-- Begin Excerpt --

Furthermore, after an IP address is obtained, establishing authority for an "http" URI is vulnerable to attacks on Internet Protocol routing.
The "https" scheme (Section 4.2.2) is intended to prevent (or at least reveal) many of these potential attacks on establishing authority, provided that the negotiated connection is secured and the client properly verifies that the communicating server's identity matches the target URI's authority component (Section 4.3.4). Correctly implementing such verification can be difficult (see [Georgiev]).
Authority for a given origin server can be delegated through protocol extensions; for example, [ALTSVC]. Likewise, the set of servers for which a connection is considered authoritative can be changed with a protocol extension like [RFC8336].
Providing a response from a non-authoritative source, such as a shared proxy cache, is often useful to improve performance and availability, but only to the extent that the source can be trusted or the distrusted response can be safely used.
Unfortunately, communicating authority to users can be difficult. For example, "phishing" is an attack on the user's perception of authority, where that perception can be misled by presenting similar branding in hypertext, possibly aided by userinfo obfuscating the authority component (see Section 4.2.1). User agents can reduce the impact of phishing attacks by enabling users to easily inspect a target URI prior to making an action, by prominently distinguishing (or rejecting) userinfo when present, and by not sending stored credentials and cookies when the referring document is from an unknown or untrusted source.
17.2. Risks of Intermediaries
HTTP intermediaries are inherently situated for on-path attacks. Compromise of the systems on which the intermediaries run can result in serious security and privacy problems. Intermediaries might have access to security-related information, personal information about individual users and organizations, and proprietary information belonging to users and content providers. A compromised intermediary, or an intermediary implemented or configured without regard to security and privacy considerations, might be used in the commission of a wide range of potential attacks.
Intermediaries that contain a shared cache are especially vulnerable to cache poisoning attacks, as described in Section 7 of [CACHING].
Implementers need to consider the privacy and security implications of their design and coding decisions, and of the configuration options they provide to operators (especially the default configuration).
Intermediaries are no more trustworthy than the people and policies under which they operate; HTTP cannot solve this problem.

-- End Excerpt --
-- Begin Dataset excerpts --

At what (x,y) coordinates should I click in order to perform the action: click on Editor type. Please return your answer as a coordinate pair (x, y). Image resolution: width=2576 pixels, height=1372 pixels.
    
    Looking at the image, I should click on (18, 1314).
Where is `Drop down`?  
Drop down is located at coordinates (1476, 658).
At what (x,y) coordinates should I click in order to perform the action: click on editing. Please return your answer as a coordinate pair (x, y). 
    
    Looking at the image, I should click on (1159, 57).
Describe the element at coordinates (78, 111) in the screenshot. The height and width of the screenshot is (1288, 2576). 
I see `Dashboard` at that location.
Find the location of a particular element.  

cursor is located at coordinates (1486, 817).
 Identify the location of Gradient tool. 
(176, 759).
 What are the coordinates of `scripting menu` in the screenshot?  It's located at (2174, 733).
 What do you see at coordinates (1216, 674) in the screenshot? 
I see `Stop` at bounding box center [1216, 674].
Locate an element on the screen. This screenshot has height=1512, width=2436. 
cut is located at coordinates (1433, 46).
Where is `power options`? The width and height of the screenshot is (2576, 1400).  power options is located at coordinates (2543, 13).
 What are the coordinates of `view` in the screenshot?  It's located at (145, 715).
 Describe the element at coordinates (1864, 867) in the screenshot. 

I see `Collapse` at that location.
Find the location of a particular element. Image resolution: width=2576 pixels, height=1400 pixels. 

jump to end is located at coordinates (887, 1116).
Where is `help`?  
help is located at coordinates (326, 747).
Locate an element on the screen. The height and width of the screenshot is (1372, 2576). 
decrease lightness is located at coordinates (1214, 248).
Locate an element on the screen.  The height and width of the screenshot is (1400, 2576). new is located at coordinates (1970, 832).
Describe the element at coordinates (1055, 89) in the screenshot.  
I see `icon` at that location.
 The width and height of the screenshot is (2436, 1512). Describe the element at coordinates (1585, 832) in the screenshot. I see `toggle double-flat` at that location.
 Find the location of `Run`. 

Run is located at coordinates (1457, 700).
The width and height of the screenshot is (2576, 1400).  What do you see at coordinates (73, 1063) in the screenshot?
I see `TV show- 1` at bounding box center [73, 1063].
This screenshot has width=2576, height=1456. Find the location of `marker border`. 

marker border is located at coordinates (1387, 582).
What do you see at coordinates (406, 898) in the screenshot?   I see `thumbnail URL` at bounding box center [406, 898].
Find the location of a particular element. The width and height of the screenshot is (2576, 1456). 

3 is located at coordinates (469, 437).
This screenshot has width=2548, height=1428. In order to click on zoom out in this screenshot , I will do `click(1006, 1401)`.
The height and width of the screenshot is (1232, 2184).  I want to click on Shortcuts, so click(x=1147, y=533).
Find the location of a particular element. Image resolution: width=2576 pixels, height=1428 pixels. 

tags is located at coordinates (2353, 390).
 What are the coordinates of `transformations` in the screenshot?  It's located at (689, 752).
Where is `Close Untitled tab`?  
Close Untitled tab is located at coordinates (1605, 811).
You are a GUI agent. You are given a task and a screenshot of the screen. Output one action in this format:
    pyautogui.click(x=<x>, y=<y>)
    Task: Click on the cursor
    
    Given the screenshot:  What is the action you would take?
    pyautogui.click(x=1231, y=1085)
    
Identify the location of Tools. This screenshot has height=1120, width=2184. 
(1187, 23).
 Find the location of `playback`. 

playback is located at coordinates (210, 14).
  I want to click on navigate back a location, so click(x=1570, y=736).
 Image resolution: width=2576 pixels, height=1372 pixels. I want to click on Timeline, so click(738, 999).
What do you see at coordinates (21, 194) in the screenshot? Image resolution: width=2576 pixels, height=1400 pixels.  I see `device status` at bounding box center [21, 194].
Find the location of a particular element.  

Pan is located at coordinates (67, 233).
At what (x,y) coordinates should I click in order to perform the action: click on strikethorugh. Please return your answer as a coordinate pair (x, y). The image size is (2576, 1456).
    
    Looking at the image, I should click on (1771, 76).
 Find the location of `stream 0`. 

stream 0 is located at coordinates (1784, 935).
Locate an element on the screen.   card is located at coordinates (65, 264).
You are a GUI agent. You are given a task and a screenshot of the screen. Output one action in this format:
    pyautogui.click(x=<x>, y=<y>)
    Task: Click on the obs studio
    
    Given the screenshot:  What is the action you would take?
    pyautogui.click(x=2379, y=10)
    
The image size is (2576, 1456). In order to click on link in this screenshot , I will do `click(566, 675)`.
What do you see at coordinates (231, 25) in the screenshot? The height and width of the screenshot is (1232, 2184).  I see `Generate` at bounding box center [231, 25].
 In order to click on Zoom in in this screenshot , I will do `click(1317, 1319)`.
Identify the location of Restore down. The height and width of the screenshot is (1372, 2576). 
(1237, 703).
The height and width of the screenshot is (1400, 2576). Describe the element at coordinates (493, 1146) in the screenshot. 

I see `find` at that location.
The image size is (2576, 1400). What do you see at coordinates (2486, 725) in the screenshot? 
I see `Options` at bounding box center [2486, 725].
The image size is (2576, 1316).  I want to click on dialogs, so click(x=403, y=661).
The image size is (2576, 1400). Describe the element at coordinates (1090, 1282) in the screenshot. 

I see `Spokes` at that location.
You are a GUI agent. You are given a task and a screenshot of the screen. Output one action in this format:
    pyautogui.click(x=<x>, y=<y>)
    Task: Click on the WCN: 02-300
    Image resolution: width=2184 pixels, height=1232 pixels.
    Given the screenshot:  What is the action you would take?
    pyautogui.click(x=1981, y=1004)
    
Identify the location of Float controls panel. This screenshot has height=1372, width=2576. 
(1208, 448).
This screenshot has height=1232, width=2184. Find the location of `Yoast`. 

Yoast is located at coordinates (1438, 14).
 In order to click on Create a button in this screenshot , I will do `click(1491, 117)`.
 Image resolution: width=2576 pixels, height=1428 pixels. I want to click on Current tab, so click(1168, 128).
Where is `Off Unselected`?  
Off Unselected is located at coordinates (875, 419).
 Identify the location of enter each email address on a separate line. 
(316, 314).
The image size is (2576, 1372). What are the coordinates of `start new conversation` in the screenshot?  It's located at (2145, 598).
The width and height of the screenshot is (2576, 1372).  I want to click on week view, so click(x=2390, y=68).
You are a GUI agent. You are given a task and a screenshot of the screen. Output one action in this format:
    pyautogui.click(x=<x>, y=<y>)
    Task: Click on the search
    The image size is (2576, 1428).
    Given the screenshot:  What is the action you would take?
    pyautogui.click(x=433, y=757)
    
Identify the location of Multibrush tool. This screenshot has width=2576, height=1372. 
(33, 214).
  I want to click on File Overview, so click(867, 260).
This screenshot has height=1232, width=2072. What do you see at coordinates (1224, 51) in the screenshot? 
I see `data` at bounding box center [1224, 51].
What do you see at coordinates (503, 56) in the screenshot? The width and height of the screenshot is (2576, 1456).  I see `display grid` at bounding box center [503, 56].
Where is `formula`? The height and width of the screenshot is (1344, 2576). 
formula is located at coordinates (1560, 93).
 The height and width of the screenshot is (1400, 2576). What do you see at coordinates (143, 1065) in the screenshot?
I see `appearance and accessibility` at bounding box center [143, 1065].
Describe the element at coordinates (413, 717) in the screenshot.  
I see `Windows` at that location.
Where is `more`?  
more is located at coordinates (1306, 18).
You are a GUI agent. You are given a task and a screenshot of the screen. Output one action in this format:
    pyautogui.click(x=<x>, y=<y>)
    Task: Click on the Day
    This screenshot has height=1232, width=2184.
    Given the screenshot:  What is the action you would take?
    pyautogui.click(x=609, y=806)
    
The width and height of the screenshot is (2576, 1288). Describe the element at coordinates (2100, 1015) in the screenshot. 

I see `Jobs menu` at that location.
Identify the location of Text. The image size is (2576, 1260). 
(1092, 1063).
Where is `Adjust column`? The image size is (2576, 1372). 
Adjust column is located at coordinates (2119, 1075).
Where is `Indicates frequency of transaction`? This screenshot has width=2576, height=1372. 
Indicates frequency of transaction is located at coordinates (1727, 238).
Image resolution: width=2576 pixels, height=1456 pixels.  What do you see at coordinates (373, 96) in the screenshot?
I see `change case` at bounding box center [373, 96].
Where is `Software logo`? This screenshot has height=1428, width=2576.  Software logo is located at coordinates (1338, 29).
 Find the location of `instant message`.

-- End Dataset excerpts --

▶ Work to do:
[1] Copy the part of the HTTP security excerpt from "Intermediaries that contain" to "solve this problem." word for word.
[2] Repeat the lines of the listing from the line with "What do you see at coordinates (406, 898)" to the line with "Image resolution: width=2576 pixels, height=1372 pixels. I", including both of those lines, and give only those lines.

▶ Results:
[1]
Intermediaries that contain a shared cache are especially vulnerable to cache poisoning attacks, as described in Section 7 of [CACHING].
Implementers need to consider the privacy and security implications of their design and coding decisions, and of the configuration options they provide to operators (especially the default configuration).
Intermediaries are no more trustworthy than the people and policies under which they operate; HTTP cannot solve this problem.

[2]
What do you see at coordinates (406, 898) in the screenshot?   I see `thumbnail URL` at bounding box center [406, 898].
Find the location of a particular element. The width and height of the screenshot is (2576, 1456). 

3 is located at coordinates (469, 437).
This screenshot has width=2548, height=1428. In order to click on zoom out in this screenshot , I will do `click(1006, 1401)`.
The height and width of the screenshot is (1232, 2184).  I want to click on Shortcuts, so click(x=1147, y=533).
Find the location of a particular element. Image resolution: width=2576 pixels, height=1428 pixels. 

tags is located at coordinates (2353, 390).
 What are the coordinates of `transformations` in the screenshot?  It's located at (689, 752).
Where is `Close Untitled tab`?  
Close Untitled tab is located at coordinates (1605, 811).
You are a GUI agent. You are given a task and a screenshot of the screen. Output one action in this format:
    pyautogui.click(x=<x>, y=<y>)
    Task: Click on the cursor
    
    Given the screenshot:  What is the action you would take?
    pyautogui.click(x=1231, y=1085)
    
Identify the location of Tools. This screenshot has height=1120, width=2184. 
(1187, 23).
 Find the location of `playback`. 

playback is located at coordinates (210, 14).
  I want to click on navigate back a location, so click(x=1570, y=736).
 Image resolution: width=2576 pixels, height=1372 pixels. I want to click on Timeline, so click(738, 999).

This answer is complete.